**Task to complete:**
Read the records below. Copy each line where the string "computer" occurs.

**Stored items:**
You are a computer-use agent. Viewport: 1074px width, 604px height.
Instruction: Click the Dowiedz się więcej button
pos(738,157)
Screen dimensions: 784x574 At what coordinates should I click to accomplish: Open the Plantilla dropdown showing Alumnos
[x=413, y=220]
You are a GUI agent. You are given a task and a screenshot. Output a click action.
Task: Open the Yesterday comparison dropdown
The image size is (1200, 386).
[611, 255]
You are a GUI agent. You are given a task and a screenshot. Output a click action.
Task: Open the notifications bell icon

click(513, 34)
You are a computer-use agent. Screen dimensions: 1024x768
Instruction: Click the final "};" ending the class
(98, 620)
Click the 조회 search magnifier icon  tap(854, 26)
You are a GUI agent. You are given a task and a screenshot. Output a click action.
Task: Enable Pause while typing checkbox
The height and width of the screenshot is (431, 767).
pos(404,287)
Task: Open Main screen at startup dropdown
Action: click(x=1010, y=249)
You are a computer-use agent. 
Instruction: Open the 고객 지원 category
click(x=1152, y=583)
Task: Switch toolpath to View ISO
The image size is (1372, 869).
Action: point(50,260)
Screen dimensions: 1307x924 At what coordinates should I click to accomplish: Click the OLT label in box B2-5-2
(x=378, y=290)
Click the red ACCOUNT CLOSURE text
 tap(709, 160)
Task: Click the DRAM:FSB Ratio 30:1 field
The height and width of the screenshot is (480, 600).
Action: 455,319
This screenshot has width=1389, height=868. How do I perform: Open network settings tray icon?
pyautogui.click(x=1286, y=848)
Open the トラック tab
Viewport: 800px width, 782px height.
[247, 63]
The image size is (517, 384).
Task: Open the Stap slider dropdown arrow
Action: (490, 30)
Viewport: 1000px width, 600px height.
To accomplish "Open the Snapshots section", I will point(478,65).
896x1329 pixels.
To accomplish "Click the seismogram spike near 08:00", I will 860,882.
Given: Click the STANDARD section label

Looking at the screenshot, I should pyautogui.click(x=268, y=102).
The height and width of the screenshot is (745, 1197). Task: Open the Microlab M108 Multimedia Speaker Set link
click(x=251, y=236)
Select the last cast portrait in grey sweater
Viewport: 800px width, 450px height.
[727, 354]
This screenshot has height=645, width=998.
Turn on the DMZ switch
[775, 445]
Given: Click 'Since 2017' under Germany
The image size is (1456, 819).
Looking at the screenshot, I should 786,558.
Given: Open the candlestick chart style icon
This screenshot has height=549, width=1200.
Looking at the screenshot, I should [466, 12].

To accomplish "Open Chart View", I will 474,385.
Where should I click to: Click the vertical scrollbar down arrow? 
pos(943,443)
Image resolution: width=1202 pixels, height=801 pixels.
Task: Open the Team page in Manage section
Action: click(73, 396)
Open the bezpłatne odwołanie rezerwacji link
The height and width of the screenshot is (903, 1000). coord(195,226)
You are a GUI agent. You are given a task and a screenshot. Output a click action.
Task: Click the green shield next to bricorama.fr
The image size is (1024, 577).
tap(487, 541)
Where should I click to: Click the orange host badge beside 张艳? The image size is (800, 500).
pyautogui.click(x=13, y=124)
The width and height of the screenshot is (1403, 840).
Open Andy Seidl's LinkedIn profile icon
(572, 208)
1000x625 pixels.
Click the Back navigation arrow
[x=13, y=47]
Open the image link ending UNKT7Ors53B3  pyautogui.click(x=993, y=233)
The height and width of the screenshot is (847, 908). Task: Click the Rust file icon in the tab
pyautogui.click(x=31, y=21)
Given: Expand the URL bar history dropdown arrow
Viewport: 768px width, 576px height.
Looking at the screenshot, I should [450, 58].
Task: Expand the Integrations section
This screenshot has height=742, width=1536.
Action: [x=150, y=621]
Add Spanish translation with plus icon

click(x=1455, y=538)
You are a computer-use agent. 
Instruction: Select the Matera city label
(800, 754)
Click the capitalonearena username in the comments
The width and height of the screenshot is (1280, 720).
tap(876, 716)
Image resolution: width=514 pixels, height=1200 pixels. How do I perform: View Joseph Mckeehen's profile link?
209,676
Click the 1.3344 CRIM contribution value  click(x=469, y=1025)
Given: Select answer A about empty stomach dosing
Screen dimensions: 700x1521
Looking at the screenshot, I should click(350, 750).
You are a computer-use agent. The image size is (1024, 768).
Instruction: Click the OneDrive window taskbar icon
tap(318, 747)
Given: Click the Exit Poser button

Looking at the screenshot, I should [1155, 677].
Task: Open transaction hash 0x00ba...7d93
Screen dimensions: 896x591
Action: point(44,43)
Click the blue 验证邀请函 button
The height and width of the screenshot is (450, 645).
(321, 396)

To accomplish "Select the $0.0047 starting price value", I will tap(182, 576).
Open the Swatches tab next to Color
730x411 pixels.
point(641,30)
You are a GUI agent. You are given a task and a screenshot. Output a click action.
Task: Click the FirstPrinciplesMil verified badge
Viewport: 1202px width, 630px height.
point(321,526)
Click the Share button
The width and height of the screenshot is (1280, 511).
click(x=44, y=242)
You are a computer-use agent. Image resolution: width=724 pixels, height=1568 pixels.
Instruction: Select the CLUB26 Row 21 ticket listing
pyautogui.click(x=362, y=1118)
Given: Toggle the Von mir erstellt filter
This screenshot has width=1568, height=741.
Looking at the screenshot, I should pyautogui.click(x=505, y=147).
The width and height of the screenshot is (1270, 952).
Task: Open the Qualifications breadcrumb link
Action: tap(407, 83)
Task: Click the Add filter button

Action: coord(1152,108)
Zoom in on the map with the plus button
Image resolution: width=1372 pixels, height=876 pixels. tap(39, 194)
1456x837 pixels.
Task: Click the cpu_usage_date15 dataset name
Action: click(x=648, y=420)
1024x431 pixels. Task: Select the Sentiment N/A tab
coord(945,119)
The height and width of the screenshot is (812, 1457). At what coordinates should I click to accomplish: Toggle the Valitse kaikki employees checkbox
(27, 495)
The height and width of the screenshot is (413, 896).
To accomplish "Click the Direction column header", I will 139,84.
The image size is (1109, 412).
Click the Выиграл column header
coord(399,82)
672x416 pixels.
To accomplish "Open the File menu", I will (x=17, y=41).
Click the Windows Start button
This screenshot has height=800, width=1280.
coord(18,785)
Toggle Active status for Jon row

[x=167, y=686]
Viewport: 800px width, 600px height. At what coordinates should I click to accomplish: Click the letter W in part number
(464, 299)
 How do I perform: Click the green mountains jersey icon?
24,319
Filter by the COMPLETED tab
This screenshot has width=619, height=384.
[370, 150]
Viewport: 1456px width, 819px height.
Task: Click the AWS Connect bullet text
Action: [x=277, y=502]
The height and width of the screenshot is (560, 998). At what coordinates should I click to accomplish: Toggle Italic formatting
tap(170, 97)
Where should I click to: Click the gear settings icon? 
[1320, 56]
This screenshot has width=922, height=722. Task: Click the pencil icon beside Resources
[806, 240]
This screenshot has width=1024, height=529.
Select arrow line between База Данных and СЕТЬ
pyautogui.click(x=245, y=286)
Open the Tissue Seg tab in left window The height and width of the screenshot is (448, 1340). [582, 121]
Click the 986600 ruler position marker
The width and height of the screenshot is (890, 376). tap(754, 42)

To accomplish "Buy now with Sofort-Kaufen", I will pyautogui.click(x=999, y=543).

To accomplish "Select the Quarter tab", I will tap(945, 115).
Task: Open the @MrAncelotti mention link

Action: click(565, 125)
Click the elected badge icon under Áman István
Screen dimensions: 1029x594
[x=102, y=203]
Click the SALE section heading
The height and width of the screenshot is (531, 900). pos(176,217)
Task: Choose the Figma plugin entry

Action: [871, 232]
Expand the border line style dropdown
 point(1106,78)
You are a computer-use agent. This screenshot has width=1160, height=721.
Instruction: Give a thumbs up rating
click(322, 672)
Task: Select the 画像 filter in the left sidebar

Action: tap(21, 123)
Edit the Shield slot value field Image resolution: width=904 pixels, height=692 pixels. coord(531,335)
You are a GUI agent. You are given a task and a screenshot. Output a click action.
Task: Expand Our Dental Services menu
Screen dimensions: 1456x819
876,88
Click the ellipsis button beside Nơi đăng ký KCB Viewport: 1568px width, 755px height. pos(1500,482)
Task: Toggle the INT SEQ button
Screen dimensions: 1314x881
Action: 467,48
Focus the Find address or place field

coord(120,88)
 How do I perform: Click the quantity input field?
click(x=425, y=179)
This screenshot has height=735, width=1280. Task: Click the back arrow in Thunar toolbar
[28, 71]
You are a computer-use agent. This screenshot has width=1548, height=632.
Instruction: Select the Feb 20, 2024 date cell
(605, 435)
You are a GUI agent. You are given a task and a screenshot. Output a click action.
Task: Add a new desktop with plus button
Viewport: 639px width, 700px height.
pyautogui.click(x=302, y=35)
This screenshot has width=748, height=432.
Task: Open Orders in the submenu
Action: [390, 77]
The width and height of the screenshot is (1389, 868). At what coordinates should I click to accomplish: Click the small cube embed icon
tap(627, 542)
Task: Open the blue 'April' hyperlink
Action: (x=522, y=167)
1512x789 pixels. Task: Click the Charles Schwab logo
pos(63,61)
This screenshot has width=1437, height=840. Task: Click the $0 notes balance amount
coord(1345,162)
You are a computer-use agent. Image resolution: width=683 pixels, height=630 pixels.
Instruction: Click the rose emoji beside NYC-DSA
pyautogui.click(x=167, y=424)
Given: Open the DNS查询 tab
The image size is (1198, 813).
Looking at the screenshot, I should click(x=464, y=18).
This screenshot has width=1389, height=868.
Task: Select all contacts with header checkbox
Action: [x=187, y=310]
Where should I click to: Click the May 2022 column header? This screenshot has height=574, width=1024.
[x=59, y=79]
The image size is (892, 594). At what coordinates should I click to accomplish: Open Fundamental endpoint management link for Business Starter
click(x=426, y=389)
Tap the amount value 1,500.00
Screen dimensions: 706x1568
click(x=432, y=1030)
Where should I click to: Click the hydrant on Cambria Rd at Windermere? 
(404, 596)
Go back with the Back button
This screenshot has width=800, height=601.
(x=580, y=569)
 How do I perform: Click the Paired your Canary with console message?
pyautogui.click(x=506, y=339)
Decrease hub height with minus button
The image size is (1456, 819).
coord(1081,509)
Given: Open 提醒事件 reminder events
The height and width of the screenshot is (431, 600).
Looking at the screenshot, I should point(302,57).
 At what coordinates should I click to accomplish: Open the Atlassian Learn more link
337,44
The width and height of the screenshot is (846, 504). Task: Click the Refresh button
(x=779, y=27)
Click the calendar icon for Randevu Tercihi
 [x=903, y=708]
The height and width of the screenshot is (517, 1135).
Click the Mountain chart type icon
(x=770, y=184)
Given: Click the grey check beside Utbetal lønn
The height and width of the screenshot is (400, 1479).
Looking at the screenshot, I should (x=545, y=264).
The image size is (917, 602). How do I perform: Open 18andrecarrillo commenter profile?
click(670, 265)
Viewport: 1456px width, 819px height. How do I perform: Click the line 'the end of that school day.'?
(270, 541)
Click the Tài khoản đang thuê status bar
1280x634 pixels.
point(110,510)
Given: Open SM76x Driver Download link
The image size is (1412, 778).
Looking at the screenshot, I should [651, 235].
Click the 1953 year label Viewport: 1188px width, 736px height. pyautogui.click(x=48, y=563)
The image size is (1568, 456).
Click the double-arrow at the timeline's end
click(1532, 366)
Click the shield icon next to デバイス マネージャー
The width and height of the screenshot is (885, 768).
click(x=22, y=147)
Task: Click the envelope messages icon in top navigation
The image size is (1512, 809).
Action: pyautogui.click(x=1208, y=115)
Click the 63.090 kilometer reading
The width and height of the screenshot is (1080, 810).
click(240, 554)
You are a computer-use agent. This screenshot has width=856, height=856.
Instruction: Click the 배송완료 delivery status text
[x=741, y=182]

**Your solution:**
You are a computer-use agent. Viewport: 1074px width, 604px height.
You are a computer-use agent. Screen dimensions: 1024x768
You are a computer-use agent. 
You are a computer-use agent. 
You are a computer-use agent. The image size is (1024, 768).
You are a computer-use agent. Image resolution: width=724 pixels, height=1568 pixels.
You are a computer-use agent. This screenshot has width=1160, height=721.
You are a computer-use agent. This screenshot has width=1548, height=632.
You are a computer-use agent. Image resolution: width=683 pixels, height=630 pixels.
You are a computer-use agent. This screenshot has width=856, height=856.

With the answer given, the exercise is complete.